Cleaning Junk Piles with ADHD
All that sounds simple enough, but it's still boring. How do I find the focus to get the work done? Well, first I am highly motivated. This can overcome ADHD’s intolerance for boredom. After all, while I was triaging I came across invitations to help a friend with two differeemt fund raising drives from August. I had promised to contribute my time and had forgotten all about them. My friend laughed because she had forgotten about them, too, so no harm done, but what else was in there awaiting further embarrassment? And who knows? Maybe there was another $500 gift card in there. I was motivated, but still needed a push. Here's how I chip away at each pile:
- High energy music
- A timer
- The torture
If you're able to multitask, you might try making a phone call to a friend instead of playing rousing music, but 15 minutes here and there will kill the beasts. There are treasures as well as sleeping dragons to be found, but being on top of your paper piles will help you vanquish the beasts. No more hunting around wildly for missing documents.
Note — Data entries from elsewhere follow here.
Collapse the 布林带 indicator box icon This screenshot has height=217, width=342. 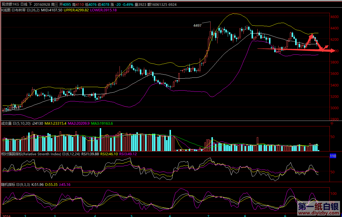(13, 10)
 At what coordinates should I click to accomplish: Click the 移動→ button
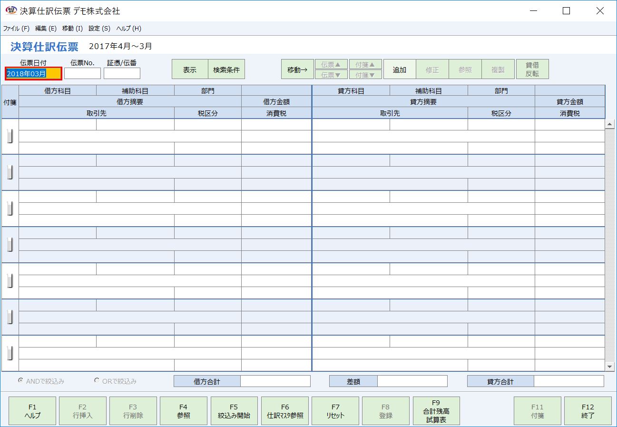(297, 69)
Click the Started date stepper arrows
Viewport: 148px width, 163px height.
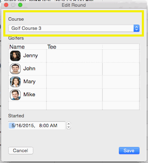pyautogui.click(x=69, y=126)
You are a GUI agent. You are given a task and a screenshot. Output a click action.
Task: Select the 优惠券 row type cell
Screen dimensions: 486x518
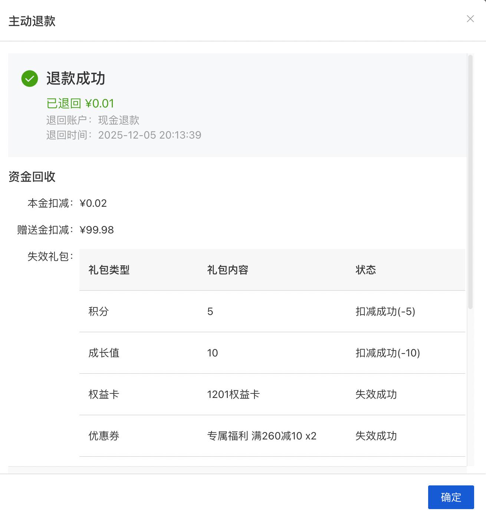104,436
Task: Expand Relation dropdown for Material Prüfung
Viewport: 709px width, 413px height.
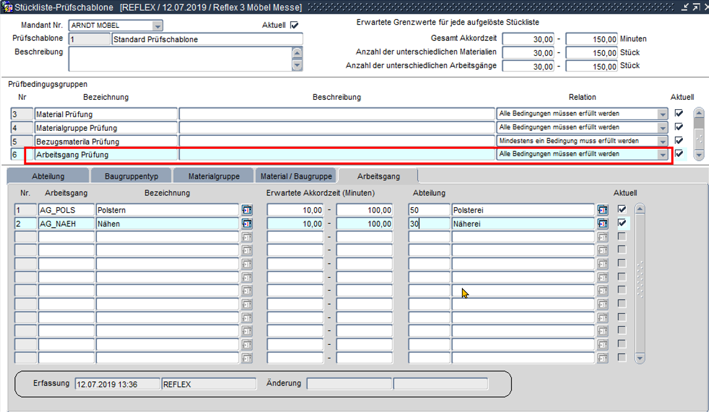Action: (662, 114)
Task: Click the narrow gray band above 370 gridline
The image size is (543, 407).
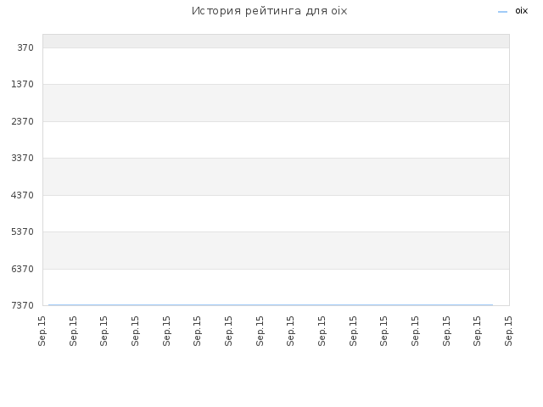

No more stubbing your toes against a pile in the dead of night. Maybe, too, you'll be able to use that kitchen counter to prepare food for a change. The possibilities are boundless.
Adults with ADHD find chronic procrastination to be troublesome, but it can be managed if you break the problems down into smaller components. Junk piles are the worst form of procrastination because mislaid bills cost you more, menace your credit rating, and can cause random court appearances. It's not a recommended lifestyle. Turn up the music and get to work. Banish those beasts for good.